My wife, Anna, and I are forced to park nearly a mile away, so we follow the crowds and make our way over toward the event, where we encounter a field full of vintage cars and motorcycles, the air thick with the smell of oil and gasoline. There’s a long line for tickets, and though it’s nearly 11:30 a.m. and entry was supposed to commence at 11, the public’s not yet being allowed into the fenced-off event area thanks to a high tide and storm surge.
After a lot of tractor work and re-positioned barricades, the gates are finally opened and thousands come streaming in as the cars and motorcycles begin a few practice runs down the beach. There’s a near constant drizzle and my wife’s carefully coiffed hair is starting to get dewy, but that doesn’t stop people from asking her to pose for them in her fetching ’40s-style dress and her grandma’s vintage saddle shoes.
Racers have come from all over the U.S. and the world, some from as far away as Japan.
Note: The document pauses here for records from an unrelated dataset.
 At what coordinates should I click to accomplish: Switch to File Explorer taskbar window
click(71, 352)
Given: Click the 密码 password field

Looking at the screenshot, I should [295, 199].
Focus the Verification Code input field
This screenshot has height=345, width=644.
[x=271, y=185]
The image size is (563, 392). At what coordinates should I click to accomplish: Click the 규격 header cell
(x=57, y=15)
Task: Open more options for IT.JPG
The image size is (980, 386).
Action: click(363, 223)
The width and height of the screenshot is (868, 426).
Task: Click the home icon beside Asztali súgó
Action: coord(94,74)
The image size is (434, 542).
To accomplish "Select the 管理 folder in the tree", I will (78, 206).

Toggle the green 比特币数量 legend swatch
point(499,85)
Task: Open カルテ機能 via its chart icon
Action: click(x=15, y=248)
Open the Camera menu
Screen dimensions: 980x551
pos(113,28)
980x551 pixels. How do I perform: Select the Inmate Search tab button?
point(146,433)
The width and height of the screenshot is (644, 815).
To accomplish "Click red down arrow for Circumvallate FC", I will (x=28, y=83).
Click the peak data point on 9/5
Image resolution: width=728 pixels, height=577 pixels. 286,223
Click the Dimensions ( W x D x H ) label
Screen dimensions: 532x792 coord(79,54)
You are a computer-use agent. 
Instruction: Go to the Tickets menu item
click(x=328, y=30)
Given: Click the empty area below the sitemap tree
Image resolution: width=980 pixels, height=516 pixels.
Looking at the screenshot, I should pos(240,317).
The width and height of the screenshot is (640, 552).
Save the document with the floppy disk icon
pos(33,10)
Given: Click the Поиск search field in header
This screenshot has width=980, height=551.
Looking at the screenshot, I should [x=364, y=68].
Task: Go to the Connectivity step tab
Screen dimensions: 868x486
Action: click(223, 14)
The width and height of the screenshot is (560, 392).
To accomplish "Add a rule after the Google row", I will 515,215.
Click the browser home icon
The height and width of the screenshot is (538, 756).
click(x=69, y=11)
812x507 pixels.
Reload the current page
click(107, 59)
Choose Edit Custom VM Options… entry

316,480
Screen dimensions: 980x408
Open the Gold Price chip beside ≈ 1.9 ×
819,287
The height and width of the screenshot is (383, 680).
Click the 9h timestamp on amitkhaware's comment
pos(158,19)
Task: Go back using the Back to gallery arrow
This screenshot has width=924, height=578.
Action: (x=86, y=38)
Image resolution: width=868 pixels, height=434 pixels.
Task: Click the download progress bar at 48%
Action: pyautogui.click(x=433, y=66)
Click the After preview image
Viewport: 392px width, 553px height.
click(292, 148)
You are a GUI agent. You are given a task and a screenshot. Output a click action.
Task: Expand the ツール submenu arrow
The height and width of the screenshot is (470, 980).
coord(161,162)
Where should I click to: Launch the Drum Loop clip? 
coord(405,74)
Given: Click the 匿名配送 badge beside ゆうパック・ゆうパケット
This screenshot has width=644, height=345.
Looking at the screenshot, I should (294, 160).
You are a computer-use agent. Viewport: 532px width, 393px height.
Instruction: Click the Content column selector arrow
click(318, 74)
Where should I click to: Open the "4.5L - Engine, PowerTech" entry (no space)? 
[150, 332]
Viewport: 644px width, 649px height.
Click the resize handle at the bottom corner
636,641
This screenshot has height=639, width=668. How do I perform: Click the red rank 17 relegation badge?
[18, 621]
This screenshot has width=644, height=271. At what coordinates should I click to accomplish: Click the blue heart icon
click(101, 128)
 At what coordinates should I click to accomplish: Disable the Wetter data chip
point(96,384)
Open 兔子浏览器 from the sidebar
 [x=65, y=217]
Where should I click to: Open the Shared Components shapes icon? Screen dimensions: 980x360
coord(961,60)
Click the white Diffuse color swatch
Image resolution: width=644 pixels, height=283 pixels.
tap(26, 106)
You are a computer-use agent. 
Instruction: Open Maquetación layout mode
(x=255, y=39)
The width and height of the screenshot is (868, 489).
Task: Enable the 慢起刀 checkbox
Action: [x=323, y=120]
The vehicles assembled represent some of the rarest working race cars and motorcycles anywhere. Many should be in a museum, but instead they’re sucking sand into their transmissions on the beach.
I manage to score a press photo pass, and dressed in coveralls as required—the idea being to blend in and not distract from the period feeling—I make my way to the starting line with the first pool of about 10 other photographers. Conditions are pretty terrible—it’s raining on my camera, the humidity fogging my lens, and the overcast sky muting everything into sepia tone—but it still feels like a glorious day, as if I’ve been transported back in time.
Soon the first races are set to begin, and the flag girls in their shorty-short coveralls take turns waving the racers off the starting line and down the beach, where the Doppler-effected roar of motors rises and falls like dragon’s breath.
The entire beach is thickly lined with race fans checking out the action, viewing the various displays, visiting the vendors, or grabbing a drink at the circus-tented beach bar, where Anna and I drink Pabst and Templeton rye whiskey. We’re wet but happy as Pismo clams. We’re also hoping that despite this inaugural year’s condition challenges, TROG West returns next year. What a day!